Il bilinguismo simultaneo si presenta quando un individuo e’ esposto a due o più lingue a partire dalla nascita. “Simultaneo” tuttavia non significa esposizione eguale in tutte le lingue. Si parla di bilinguismo sequenziale quando una lingua e’ acquisita successivamente all’esposizione a L2. Questo accade principalmente in ambiente scolastico, quando i bambini vengono esposti ad una lingua differente da quella utilizzata in ambiente familiare.

Nel momento in cui un individuo viene introdotto nel sistema scolastico dove gli adulti ed i coetanei parlano una lingua differente, ci potrebbe essere una “fase silente”. 

Durante questa fase, gli individui realizzano che la comunicazione nella loro lingua madre non e’ possibile ed iniziano il processo di acquisizione di L2. La “fase silente” e’ quindi un processo naturale nell’acquisizione di una seconda lingua. 

La letteratura scientifica suggerisce che se questa fase perdura per piu’ di un mese dall’esposizione a L2, e’ importante rivolgersi ad un professionista. Tuttavia, ci sono altri studi che suggeriscono che questa fase possa prolungarsi per sei mesi fino ad un anno. E’ importante tuttavia seguire suggerimenti dei professionisti su come supportare l’individuo in questa fase per favorire lo sviluppo comunicativo. 

  • Gli effetti del Bilinguismo sui sistemi neurali

L’esposizione a più di una lingua rappresenta una grande risorsa: numerosi studi hanno cercato di investigare gli effetti del bilinguismo sui sistemi cognitivi e neurali con risultati sorprendenti. 

Numerose ricerche hanno dimostrato una forte correlazione tra bilinguismo e un efficace controllo cognitivo. Nel cervello di una persona bilingue, entrambe le lingue vengono attivate contemporaneamente (language co-activation): la costante necessita’ di gestire l’attenzione fra le 2 lingue ed di selezionare il magazzino linguistico corretto a seconda del contesto e dell’interlocutore (codeswitching), determina il rafforzamento dei meccanismi di controllo.
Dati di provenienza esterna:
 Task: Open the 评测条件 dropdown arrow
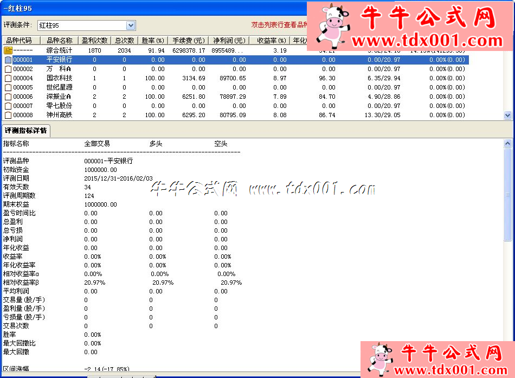click(131, 25)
Parlatori bilingue mostrano, infatti, una maggiore capacità di ignorare informazioni irrilevanti: il bilinguismo permette di sviluppare una maggiore concentrazione e tolleranza ai “distrattori”.

Tecniche di neuroimaging hanno inoltre permesso di evidenziare che l’apprendimento (e l’uso) di due o più lingue durante il corso della vita, stimolando aree cerebrali implicate nel processamento del linguaggio e nelle funzioni esecutive, si traduca in un aumento dei volumi e degli spessori corticali in tali regioni.

  • Protezione contro il declino cognitivo

Quando l’apprendimento di una seconda lingua avviene in età adulta, la capacità di cambiamento neuroplastico sembra essere più limitata: un’efficace acquisizione della seconda lingua potrebbe necessitare di più tempo ed impegno.

Tuttavia, gli effetti del bilinguismo non si presentano soltanto in eta’ evolutiva: uno studio condotto dall’Universita’ di York ha dimostrato che il bilinguismo contribuisce a rafforzare la riserva cognitiva e, pertanto, puo’ ritardare la comparsa di sintomi precoci in pazienti con morbo di Alzheimer. Questi risultati sembrano suggerire che il bilinguismo svolga un’azione protettiva nei confronti del deterioramento cognitivo.